If you have been placed on antibiotics, take the tablets or liquid as directed. Antibiotics will be given to help prevent infection. Discontinue antibiotic use in the event of a rash or other unfavorable reaction. Call the office if you have any questions.

Nausea and Vomiting

In the event of nausea and/or vomiting following surgery, do not take anything by mouth for at least an hour including the prescribed medicine. You should then sip on room temperature 7up, tea or ginger ale. You should sip slowly over a fifteen-minute period. When the nausea subsides you can begin taking soft foods and the prescribed medicine with caution since a lot of prescription pain medicines do cause nausea and vomiting.

Other Concerns

  • Prolonged numbness of the lip, chin, or tongue is usually temporary but may take weeks to resolve. You should be aware that if your lip or tongue is numb, you could bite it and not feel the sensation. So be careful. Please call Dr. Potaczek if you have any questions or if the numbness is not resolving after several weeks.
  • Slight elevation of temperature immediately following surgery is not uncommon. If the temperature persists, notify the office. Tylenol or ibuprofen should be taken to reduce the fever.
  • You should be careful going from the lying down position to standing since you could get light headed when you stand up suddenly. Before standing up, you should sit for one minute then get up.
  • Occasionally, patients may feel hard projections in the mouth with their tongue. They are unlikely to be residual tooth fragments; they are most often the bony walls which supported the tooth, now exposed. These projections usually smooth out spontaneously of the first few weeks.
  • If the corners of your mouth are stretched, they may dry out and crack. Your lips should be kept moist with an ointment such as vaseline.
  • Sore throats and discomfort when swallowing are not uncommon and are related to swelling in the area. This will typically subside in 2-3 days.
  • Stiffness (Trismus) of the jaw muscles may cause difficulty in opening your mouth for a few days following surgery. This is a normal post-operative event related to swelling which will resolve in time.  Warm compresses over the side of the jaws on postoperative day 3 and beyond can help resolve this.
  • The discomfort and swelling should subside more and more each day after the 3rd day following surgery. If either worsens or unusual symptoms occur call our office for instructions.

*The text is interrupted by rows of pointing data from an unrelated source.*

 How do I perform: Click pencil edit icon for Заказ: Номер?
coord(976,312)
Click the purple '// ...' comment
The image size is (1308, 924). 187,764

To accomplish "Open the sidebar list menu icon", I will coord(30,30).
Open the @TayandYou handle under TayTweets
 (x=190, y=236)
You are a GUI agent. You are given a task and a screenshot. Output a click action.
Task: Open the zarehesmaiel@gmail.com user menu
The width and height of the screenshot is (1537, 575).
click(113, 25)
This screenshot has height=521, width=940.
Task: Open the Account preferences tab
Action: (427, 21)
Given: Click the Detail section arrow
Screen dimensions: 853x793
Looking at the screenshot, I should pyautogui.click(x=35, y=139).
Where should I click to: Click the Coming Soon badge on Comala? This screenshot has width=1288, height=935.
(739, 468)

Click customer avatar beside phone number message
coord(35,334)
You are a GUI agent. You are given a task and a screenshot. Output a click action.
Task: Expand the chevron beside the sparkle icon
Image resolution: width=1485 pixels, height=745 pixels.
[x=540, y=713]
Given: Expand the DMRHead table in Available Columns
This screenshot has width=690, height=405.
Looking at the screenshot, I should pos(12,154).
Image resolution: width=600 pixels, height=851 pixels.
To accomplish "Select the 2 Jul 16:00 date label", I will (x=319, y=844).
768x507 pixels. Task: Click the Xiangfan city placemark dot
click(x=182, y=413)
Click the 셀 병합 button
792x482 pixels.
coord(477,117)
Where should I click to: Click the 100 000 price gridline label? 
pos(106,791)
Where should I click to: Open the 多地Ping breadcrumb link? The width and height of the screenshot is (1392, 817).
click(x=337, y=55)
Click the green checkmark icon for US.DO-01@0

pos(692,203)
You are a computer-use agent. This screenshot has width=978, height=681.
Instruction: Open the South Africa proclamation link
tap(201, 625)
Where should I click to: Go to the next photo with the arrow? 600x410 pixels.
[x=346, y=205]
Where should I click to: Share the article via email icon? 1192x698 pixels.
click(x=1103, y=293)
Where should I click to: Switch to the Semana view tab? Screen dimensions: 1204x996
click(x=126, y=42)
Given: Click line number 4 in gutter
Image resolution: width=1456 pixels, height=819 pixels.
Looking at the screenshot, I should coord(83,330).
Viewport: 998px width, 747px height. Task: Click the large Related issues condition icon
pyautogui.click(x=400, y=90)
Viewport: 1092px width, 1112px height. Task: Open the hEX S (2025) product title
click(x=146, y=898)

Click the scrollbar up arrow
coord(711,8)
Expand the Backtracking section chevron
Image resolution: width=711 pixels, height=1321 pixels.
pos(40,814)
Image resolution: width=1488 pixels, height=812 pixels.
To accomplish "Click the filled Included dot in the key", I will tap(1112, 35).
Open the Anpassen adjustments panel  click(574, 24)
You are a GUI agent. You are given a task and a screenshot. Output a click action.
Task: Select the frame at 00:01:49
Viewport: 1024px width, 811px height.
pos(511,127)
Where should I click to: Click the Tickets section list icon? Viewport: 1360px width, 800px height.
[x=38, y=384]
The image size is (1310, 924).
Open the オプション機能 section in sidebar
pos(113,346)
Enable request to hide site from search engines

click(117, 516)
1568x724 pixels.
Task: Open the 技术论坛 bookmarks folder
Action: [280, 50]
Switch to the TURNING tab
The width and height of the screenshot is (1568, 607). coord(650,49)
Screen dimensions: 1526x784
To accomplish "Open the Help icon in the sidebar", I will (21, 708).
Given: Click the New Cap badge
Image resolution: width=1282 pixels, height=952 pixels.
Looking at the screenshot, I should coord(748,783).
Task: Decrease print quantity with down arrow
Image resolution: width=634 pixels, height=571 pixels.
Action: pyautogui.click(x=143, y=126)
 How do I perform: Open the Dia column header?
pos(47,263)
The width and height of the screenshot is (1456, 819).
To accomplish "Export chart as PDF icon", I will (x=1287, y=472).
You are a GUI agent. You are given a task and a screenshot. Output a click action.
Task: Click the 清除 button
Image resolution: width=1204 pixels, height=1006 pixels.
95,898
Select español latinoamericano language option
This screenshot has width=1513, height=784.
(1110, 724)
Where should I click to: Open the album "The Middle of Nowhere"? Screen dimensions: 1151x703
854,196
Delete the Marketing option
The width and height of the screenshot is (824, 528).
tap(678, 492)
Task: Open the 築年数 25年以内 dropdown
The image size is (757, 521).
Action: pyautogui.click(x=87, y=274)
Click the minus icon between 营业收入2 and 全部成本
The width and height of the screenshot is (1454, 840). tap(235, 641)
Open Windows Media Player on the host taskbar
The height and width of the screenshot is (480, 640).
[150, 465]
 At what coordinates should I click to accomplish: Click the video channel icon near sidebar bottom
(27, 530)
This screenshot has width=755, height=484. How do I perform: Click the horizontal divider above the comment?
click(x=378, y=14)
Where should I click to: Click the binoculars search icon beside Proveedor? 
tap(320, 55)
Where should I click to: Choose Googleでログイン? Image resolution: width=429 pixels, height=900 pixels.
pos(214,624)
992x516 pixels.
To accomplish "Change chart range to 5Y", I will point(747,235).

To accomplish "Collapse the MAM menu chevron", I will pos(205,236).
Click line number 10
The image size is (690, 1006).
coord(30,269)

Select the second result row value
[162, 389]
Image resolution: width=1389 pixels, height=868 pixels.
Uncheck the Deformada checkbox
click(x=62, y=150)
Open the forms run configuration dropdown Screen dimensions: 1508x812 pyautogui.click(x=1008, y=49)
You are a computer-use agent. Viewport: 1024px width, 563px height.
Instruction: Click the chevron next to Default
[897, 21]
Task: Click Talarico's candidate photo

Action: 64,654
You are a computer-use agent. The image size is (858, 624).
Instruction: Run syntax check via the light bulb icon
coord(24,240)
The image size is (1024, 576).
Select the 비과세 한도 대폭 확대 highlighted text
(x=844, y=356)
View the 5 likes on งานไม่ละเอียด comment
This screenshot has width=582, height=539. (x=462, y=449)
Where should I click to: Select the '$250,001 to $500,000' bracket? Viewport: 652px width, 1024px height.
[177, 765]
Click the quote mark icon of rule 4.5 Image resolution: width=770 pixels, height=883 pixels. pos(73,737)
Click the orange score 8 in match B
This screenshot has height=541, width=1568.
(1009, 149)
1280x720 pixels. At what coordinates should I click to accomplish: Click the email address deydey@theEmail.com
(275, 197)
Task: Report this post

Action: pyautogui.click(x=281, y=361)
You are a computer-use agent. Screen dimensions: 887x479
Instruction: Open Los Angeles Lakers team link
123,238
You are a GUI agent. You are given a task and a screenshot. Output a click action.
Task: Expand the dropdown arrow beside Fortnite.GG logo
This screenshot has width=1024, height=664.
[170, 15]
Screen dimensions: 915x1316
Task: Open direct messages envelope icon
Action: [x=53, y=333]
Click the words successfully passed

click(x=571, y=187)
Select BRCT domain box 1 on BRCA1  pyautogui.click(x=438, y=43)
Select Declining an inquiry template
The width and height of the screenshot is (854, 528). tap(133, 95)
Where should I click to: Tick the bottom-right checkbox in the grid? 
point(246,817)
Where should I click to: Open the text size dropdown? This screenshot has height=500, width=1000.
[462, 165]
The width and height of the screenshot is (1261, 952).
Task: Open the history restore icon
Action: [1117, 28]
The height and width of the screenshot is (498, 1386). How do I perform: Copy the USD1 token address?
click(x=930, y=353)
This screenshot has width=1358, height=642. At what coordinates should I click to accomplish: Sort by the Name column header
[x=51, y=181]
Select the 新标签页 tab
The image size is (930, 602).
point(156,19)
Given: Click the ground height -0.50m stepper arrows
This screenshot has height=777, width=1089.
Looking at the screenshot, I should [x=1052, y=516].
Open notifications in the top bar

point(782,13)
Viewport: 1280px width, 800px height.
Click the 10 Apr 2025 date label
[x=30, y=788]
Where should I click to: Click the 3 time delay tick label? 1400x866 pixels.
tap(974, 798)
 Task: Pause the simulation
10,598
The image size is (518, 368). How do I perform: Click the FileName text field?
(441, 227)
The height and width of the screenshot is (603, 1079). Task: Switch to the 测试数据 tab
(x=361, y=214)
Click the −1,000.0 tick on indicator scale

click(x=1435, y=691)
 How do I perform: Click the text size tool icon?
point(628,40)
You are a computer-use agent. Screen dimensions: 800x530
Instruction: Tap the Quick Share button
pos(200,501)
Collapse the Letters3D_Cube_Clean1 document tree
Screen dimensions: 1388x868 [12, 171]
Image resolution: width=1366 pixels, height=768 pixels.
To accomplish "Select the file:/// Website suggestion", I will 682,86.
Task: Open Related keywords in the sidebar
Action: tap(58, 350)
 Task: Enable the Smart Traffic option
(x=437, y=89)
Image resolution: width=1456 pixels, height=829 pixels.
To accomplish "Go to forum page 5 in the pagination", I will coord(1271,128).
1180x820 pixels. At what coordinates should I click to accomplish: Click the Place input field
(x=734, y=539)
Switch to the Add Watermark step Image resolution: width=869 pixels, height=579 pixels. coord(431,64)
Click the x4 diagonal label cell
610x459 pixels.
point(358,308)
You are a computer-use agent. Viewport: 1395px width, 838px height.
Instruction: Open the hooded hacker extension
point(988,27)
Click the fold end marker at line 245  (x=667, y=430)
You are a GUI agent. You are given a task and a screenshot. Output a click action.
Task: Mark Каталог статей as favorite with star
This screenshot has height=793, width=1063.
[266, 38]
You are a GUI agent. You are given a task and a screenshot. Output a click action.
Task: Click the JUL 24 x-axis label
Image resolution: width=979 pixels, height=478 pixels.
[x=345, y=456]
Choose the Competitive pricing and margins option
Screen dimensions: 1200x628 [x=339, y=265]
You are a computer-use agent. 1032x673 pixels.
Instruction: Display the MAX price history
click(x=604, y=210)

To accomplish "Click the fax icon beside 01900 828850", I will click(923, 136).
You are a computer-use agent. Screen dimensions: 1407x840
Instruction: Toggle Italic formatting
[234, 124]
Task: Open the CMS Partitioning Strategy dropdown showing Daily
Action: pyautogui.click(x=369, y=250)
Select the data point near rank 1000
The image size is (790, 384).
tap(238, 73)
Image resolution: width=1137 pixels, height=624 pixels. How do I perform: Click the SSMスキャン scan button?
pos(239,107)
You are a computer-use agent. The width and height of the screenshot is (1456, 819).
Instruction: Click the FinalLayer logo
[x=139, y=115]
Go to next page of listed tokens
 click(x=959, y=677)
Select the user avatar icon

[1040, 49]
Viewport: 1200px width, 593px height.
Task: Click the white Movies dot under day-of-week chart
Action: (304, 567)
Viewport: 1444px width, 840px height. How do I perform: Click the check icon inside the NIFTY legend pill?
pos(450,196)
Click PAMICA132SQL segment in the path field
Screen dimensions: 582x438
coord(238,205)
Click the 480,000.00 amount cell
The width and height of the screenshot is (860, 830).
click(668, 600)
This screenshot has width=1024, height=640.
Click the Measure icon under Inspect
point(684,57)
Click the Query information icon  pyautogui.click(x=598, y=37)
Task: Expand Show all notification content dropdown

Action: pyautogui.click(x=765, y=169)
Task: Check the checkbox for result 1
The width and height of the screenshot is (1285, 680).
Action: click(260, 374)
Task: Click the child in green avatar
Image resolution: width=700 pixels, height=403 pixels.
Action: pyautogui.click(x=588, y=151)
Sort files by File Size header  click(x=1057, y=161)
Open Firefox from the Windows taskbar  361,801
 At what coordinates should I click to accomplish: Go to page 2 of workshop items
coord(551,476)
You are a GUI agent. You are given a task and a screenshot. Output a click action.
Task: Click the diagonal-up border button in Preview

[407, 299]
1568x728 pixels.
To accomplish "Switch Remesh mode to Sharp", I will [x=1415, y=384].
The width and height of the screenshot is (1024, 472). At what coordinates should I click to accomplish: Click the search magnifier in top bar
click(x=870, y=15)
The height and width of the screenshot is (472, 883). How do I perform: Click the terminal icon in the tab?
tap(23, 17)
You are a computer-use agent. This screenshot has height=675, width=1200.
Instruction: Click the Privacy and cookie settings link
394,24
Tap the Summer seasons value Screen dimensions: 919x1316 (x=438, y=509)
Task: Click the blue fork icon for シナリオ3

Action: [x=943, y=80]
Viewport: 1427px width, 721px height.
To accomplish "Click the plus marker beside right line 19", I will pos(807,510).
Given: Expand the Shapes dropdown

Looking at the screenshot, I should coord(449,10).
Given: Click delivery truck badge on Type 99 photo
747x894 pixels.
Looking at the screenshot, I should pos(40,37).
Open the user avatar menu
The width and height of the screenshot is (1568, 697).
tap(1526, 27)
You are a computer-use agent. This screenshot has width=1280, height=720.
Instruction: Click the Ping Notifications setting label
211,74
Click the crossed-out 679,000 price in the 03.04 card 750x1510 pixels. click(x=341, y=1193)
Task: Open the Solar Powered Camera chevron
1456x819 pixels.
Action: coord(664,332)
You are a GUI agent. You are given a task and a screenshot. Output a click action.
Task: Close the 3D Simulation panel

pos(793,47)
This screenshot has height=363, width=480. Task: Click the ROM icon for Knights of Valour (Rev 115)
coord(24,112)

Sutures are placed the area of surgery to minimize post-operative bleeding and to help healing. Sometimes they become dislodged, this is no cause for alarm. Just remove the suture form your mouth and discard it. Most sutures placed for oral surgery are dissolvable and should fall out in 7-10 days.

Healing timeframe

There will be a cavity where the tooth was removed. The cavity will gradually over the next month fill in with the new tissue. In the mean time, the area should be kept clean especially after meals with salt water rinses or a toothbrush.

Dry Socket

A dry socket is when the blood clot gets dislodged prematurely from the tooth socket. Symptoms may include throbbing pain at the surgical site, radiating pain to the ear, and foul odor.  Dry sockets typically occur 2-3 days following surgery. Call the office if this occurs.